CL-Madame Favart (L)

CL-Madame Favart (L)
Crédit photo : STEFAN BRION

La dernière production lyrique de la saison de l’Opéra de Paris au Palais Garnier (1), « Don Giovanni », de Mozart, était confiée à Philippe Jordan et au metteur en scène de théâtre belgo-néerlandais très en vogue Ivo van Hove. Pour cette coproduction avec le Metropolitan Opera, Van Hove a renoncé à toute extravagance et même opté pour un procédé qui a déjà fait de l’usage, situant l’action dans une Espagne mafieuse. La direction d’acteur suit fidèlement l’action en costumes de ville, dans un décor spectaculaire de Jan Versweyeld.

La seule réserve portera sur une distribution pas tout à fait à la hauteur des prétentions tarifaires de l’Opéra de Paris. Seule la Zerline d’Elsa Dreisig et l’Ottavio de Stanislas de Barbeyrac l’étaient. La très belle tenue de l’Orchestre, sous la direction très intense de Philippe Jordan, conférait son excellent niveau à cette représentation.

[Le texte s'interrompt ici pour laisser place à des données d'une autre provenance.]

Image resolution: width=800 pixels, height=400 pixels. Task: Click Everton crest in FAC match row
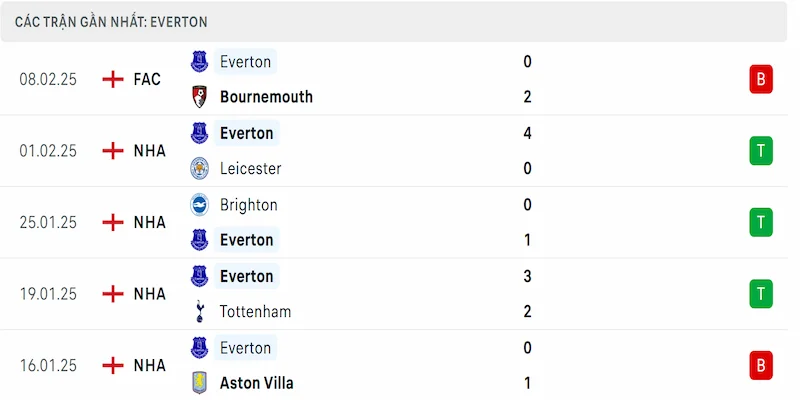point(199,62)
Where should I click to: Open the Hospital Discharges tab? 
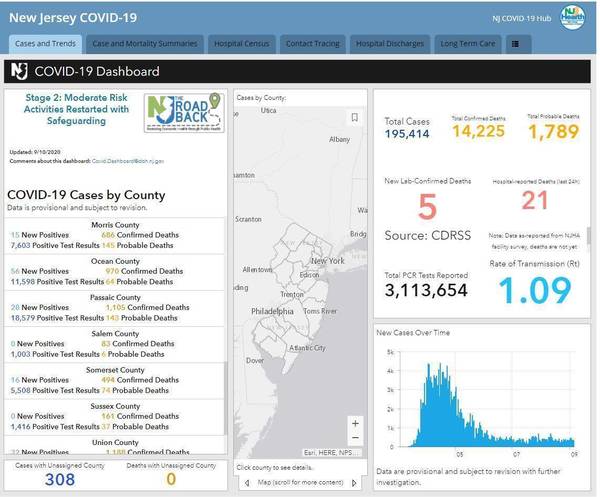click(x=391, y=44)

Sur la même scène, quelques jours plus tard, la soirée du Ballet de l‘Opéra de Paris consacrée à Mats Ek. Avouons une certaine déception face à une « Carmen » un peu datée et deux créations pas entièrement à la mesure de la réputation de cet excellent chorégraphe suédois.

Une mémorable Iphigénie

La sensation de cette fin de saison sera venue du Théâtre des Champs-Élysées, qui a repris la production d'« Iphigénie en Tauride » de Gluck réalisée par Robert Carsen pour le Lyric Opera de Chicago. L'œuvre, qui condense tous les ingrédients de la tragédie grecque, religion, sacrifice, barbarie, amitiés viriles, est une des plus belles réussites de l’opéra du XVIIIe siècle. Carsen en propose une vision sombre, dépouillée, très crédible, avec des éclairages virtuoses.

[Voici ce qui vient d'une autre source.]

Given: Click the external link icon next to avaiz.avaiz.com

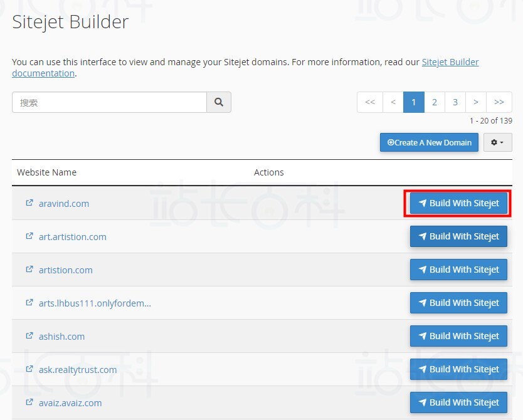Looking at the screenshot, I should coord(29,402).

L’équipe de chanteurs était somptueuse, avec la prise de rôle époustouflante du mezzo-soprano Gaëlle Arquez, magnifique Iphigénie, et Stéphane Degout, Oreste d’immense tenue. Le chef allemand Thomas Hengelbrock dirigeait avec style et raffinement le Balthasar Neumann Chor & Ensemble. Une production qui restera mémorable sur la scène de l’Avenue Montaigne.

Le charme Offenbach

Le 7e Festival Palazzetto Bru-Zane à Paris aura quant à lui offert bien des découvertes. Notamment, à l’occasion du bicentenaire de la naissance de Jacques Offenbach, la résurrection de « Madame Favart », en coproduuction avec l’Opéra Comique. Si Offenbach n’est jamais aussi bon que lorsqu’il brocarde la société et le pouvoir de son époque, avec « Madame Favart », il faisait en 1878 un retour au genre opéra comique, sur un livret de Duru et Chivot beaucoup moins mordant et concis que ceux du tandem Meilhac-Halévy.

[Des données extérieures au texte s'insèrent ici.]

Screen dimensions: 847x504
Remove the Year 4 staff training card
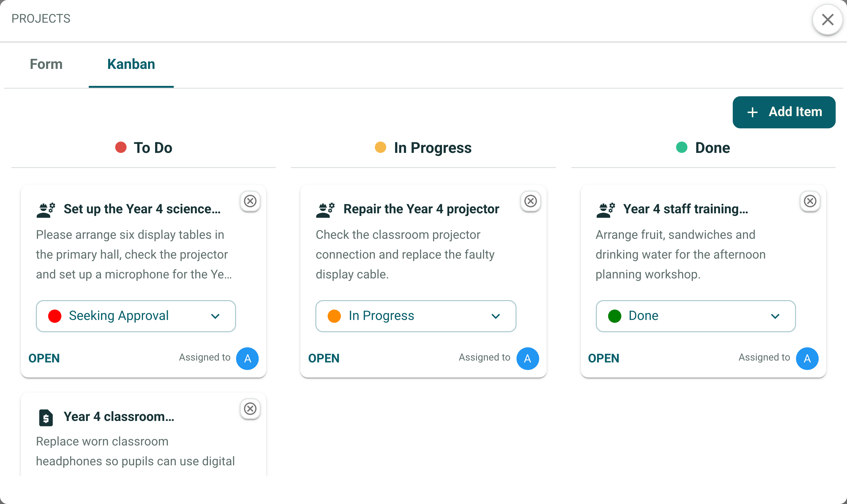(810, 201)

L’œuvre est charmante, avec son propos historique et alambiqué (les démêlés de l’actrice Justine Favart avec le Maréchal de Saxe), mais un rien longuette. D’autant que la sociétaire de la Comédie-Française Anne Kessler, qui l'a mise en scène, n’a pas retranché une ligne des dialogues parlés. Mais elle a soigné la direction d’acteurs, la diction et la crédibilité.

La réalisation musicale était excellente, avec une distribution réunissant Anne-Catherine Gillet, Franck Leguérinel et Éric Huchet. Le chef Laurent Campellone se tirait habillement du piège acoustique inhérent à la fosse beaucoup trop sonore du théâtre, en dirigeant avec finesse, et sans couvrir les chanteurs, l’Orchestre de Chambre de Paris.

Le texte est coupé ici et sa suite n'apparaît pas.